Getting Started with Reward Functions

This guide will help you understand the basics of creating, testing, and deploying reward functions using the Reward Kit.

What is a Reward Function?

A reward function is a mechanism for evaluating the quality of model outputs in reinforcement learning from machine feedback (RLMF) workflows. Reward functions help:

  • Evaluate model responses based on specific criteria
  • Provide numerical scores that can be used to optimize models
  • Offer explanations for why specific scores were assigned

Getting started on www.fireworks.ai

You will start your journey on our evaluators page

Click on “Create Evaluator” on the upper right corner; you will be taken to the rewards page we have been working on.

You can check out how to define an evaluator in our tutorials or in our examples for out of the box evaluators. But before we decide on authoring any evaluators, let’s actually pick a dataset creating_your_first_reward_function. Let’s take a look at eval-result-job17-epoch1.
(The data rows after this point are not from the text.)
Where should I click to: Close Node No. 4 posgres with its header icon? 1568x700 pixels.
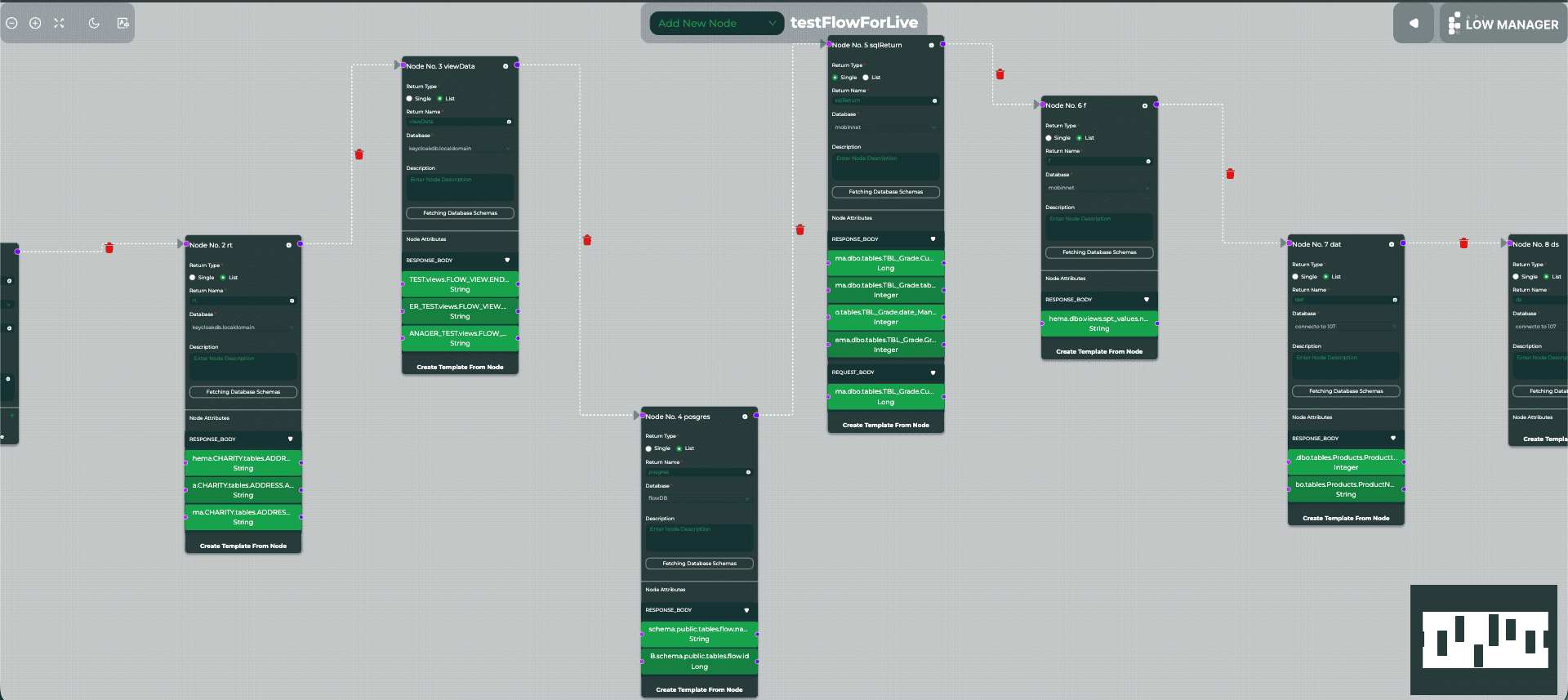745,417
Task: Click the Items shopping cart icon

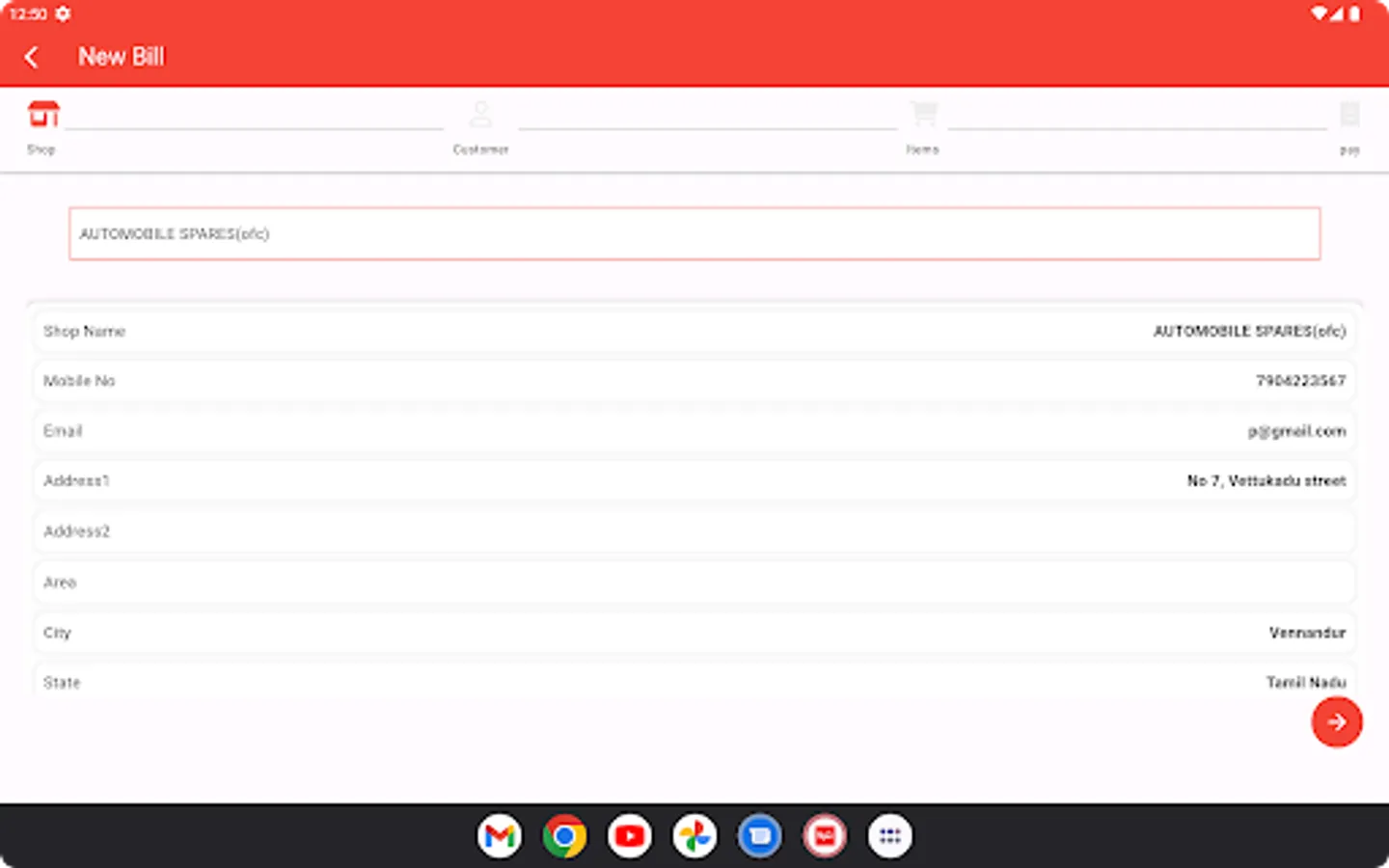Action: point(923,113)
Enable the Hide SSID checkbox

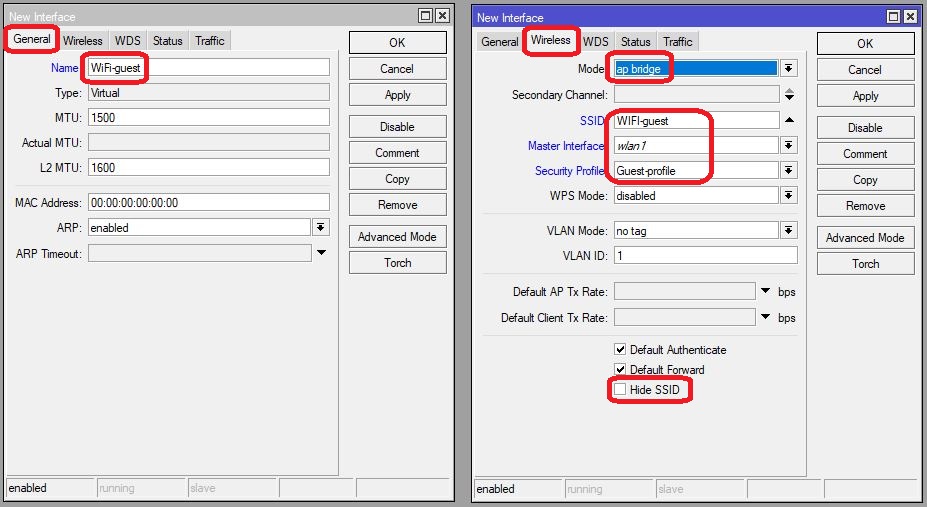[620, 389]
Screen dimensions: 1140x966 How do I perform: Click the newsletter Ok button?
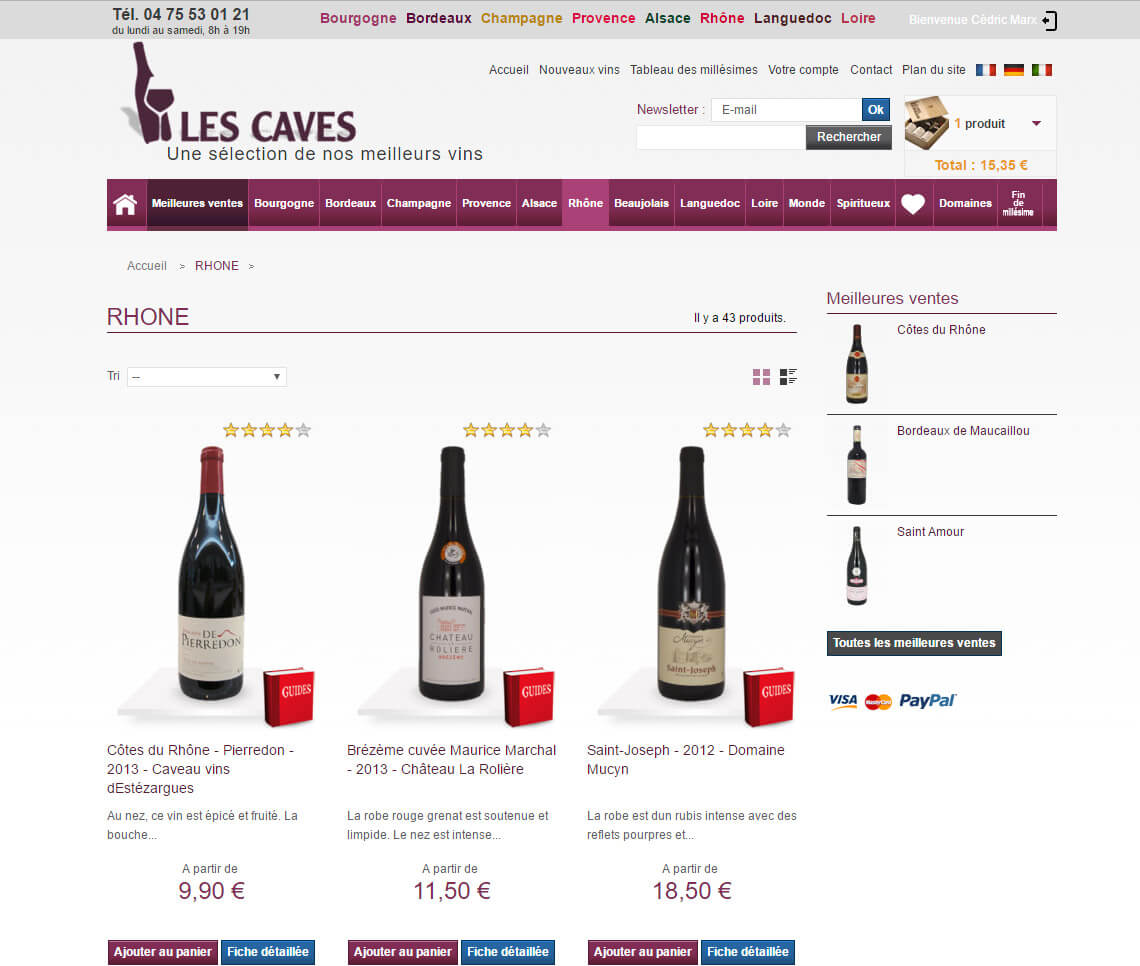coord(875,110)
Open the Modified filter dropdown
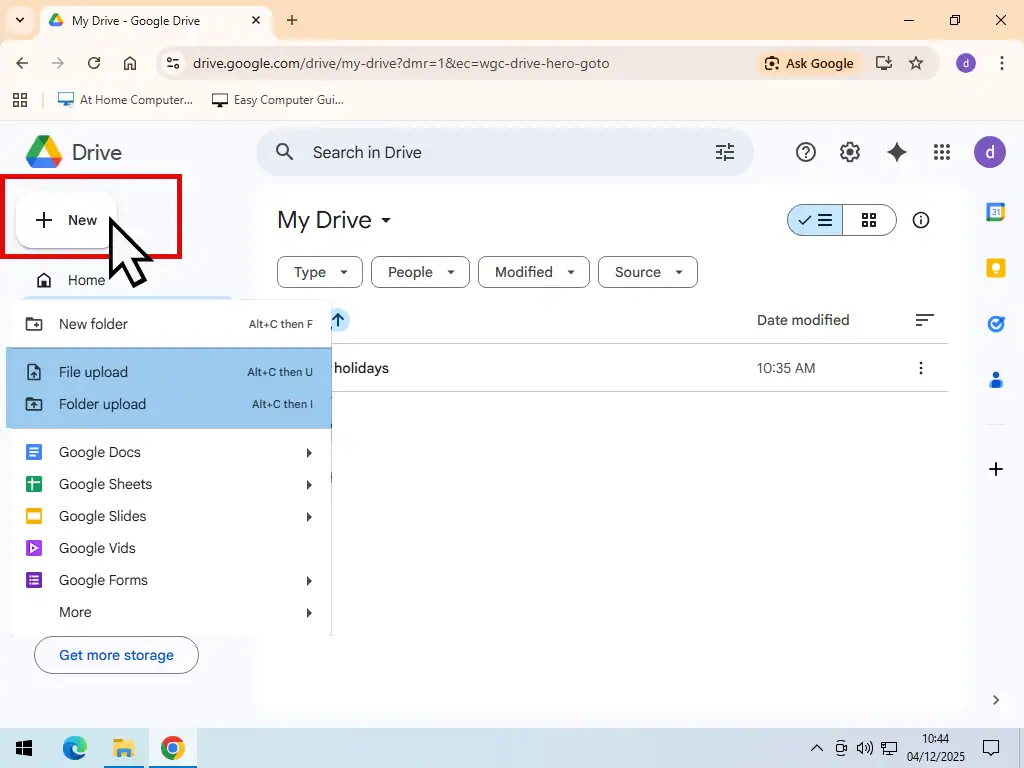 533,272
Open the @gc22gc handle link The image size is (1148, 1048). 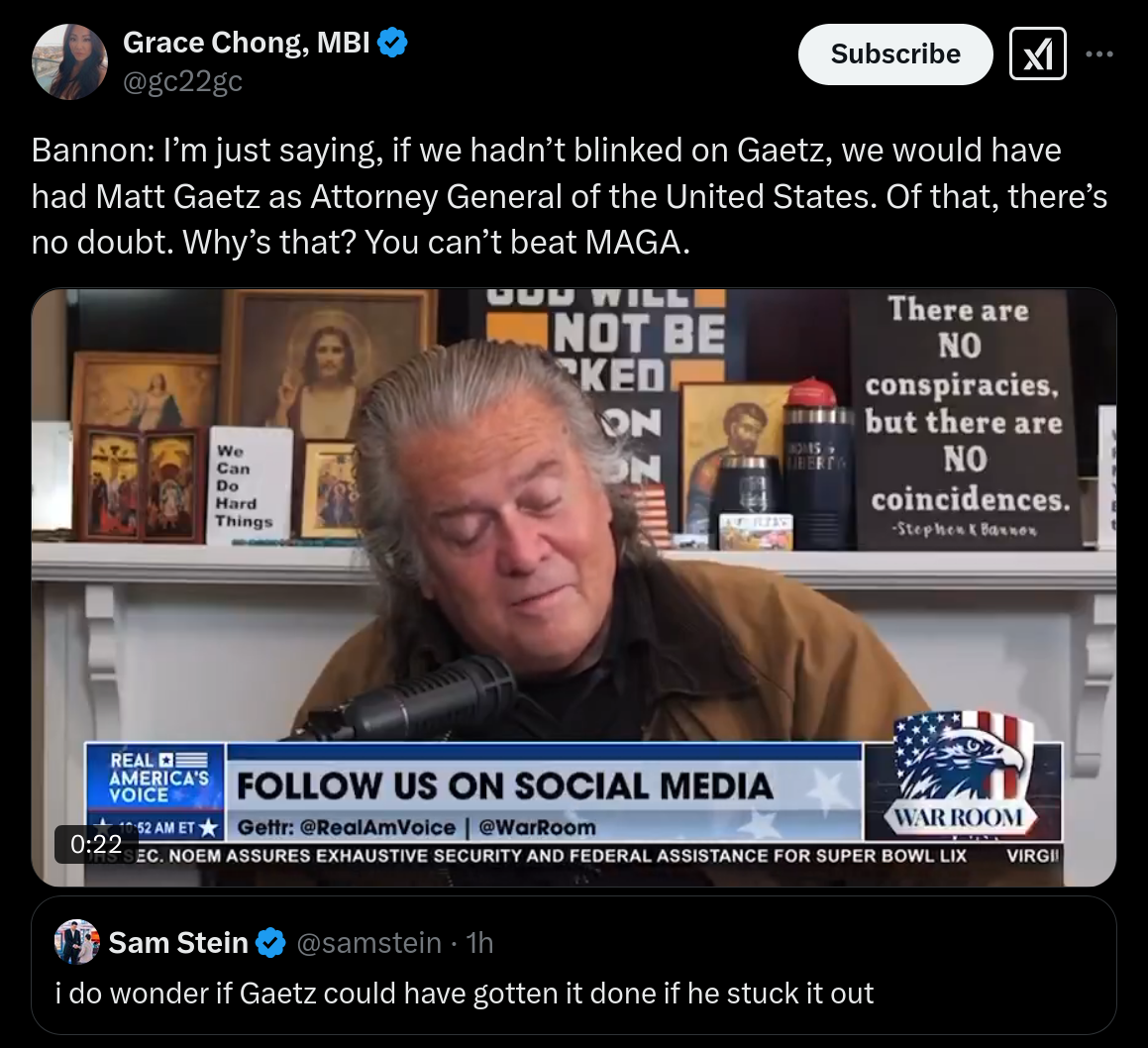coord(182,80)
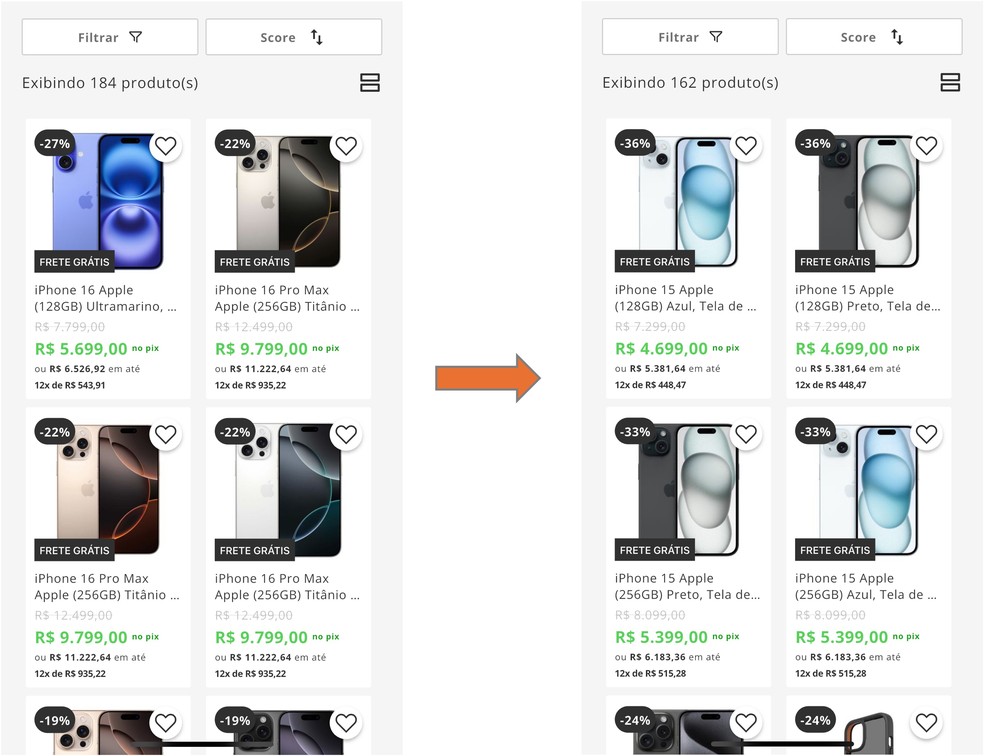Open Filtrar in the 184 produtos panel
The width and height of the screenshot is (984, 756).
tap(110, 37)
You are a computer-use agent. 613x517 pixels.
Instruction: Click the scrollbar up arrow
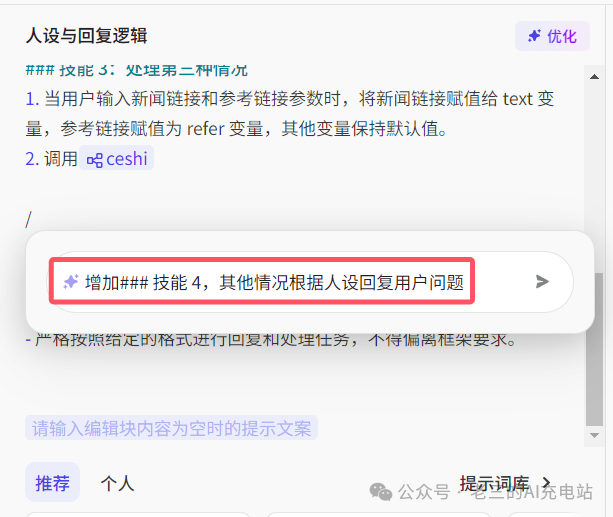[594, 77]
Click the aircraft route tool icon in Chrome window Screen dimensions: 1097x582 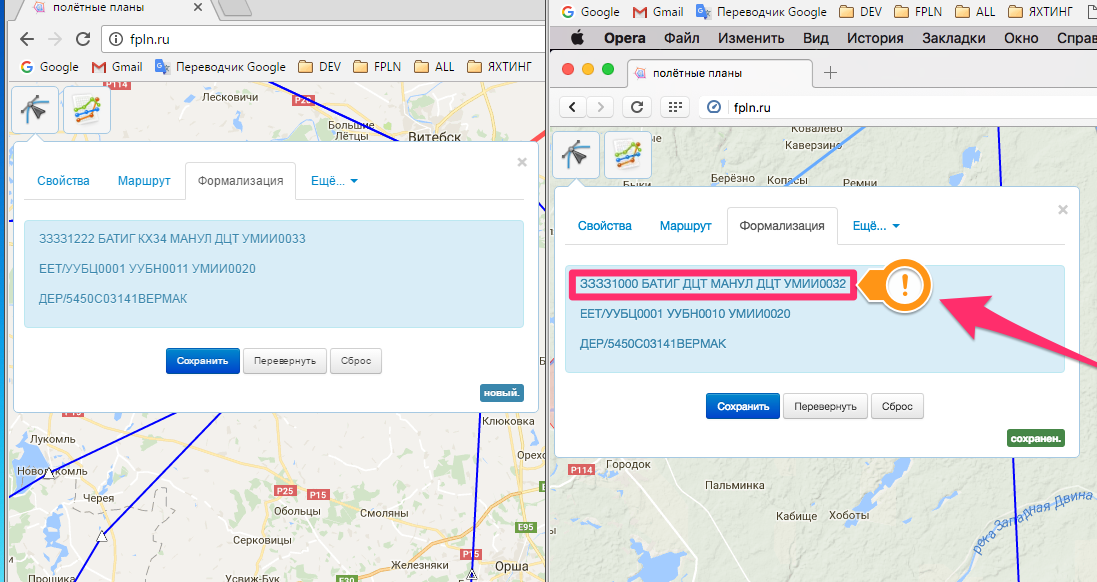point(35,109)
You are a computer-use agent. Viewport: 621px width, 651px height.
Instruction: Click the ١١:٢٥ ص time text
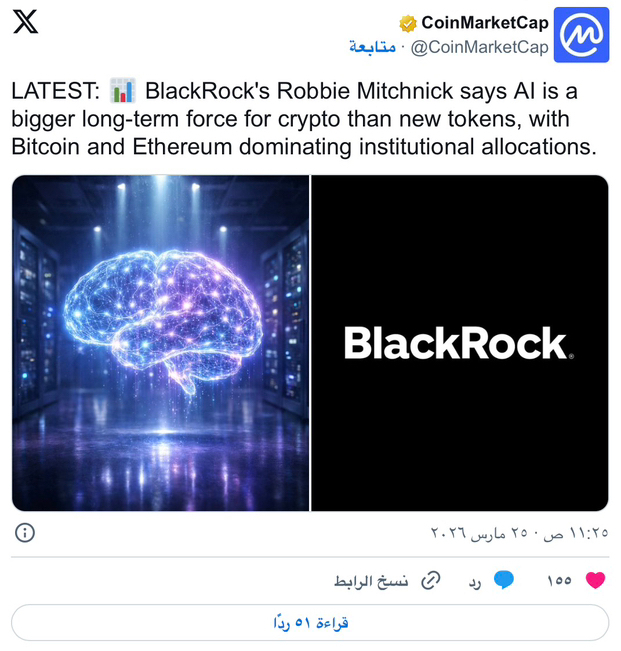(x=576, y=533)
It is a tool calling dataset, with messages and tools field. Let’s update the evaluator to run this. We will say that if the message is longer than 3 rows, then we have engaged user for long enough and call it a success (score is 1), otherwise it is a failure (score is 0).

Installation

To get started with Reward Kit, install it via pip:

pip install reward-kit

For development, you may want to install it in editable mode:

git clone https://github.com/your-organization/reward-kit.git
cd reward-kit
pip install -e .

Authentication Setup

To use Reward Kit with the Fireworks AI platform, set up your authentication credentials:

# Set your API key
export FIREWORKS_API_KEY=your_api_key

For development environments, you might use:

# Set environment variables for development
export FIREWORKS_API_KEY=$DEV_FIREWORKS_API_KEY
export FIREWORKS_API_BASE=https://dev.api.fireworks.ai

Basic Reward Function Structure

Here’s a simple reward function that evaluates responses based on word count:

from reward_kit import reward_function, RewardOutput, MetricRewardOutput
from typing import List, Dict, Optional

@reward_function
def word_count_reward(
    messages: List[Dict[str, str]],
    original_messages: Optional[List[Dict[str, str]]] = None,
    **kwargs
) -> RewardOutput:
    """
    Evaluate a response based on its word count.
    
    Args:
        messages: List of conversation messages
        original_messages: Original messages (usually without the response being evaluated)
        **kwargs: Additional parameters
        
    Returns:
        RewardOutput with score and metrics information
    """
    # Get the assistant's response (last message)
    if not messages or messages[-1].get("role") != "assistant":
        return RewardOutput(
            score=0.0, 
            metrics={"error": MetricRewardOutput(score=0.0, reason="No assistant response found")}
        )
    
    response = messages[-1].get("content", "")
    
    # Count words and calculate score
    word_count = len(response.split())
    score = min(word_count / 100, 1.0)  # Cap at 1.0
    
    return RewardOutput(
        score=score,
        metrics={
            "word_count": MetricRewardOutput(
                score=score,
                reason=f"Word count: {word_count}"
            )
        }
    )

Testing Your Reward Function

You can test your reward function with sample conversations:

# Sample conversation
test_messages = [
    {"role": "user", "content": "What is machine learning?"},
    {"role": "assistant", "content": "Machine learning is a method of data analysis that automates analytical model building."}
]

# Test the reward function
result = word_count_reward(messages=test_messages)
print(f"Score: {result.score}")
print(f"Explanation: {result.metrics['word_count'].reason}")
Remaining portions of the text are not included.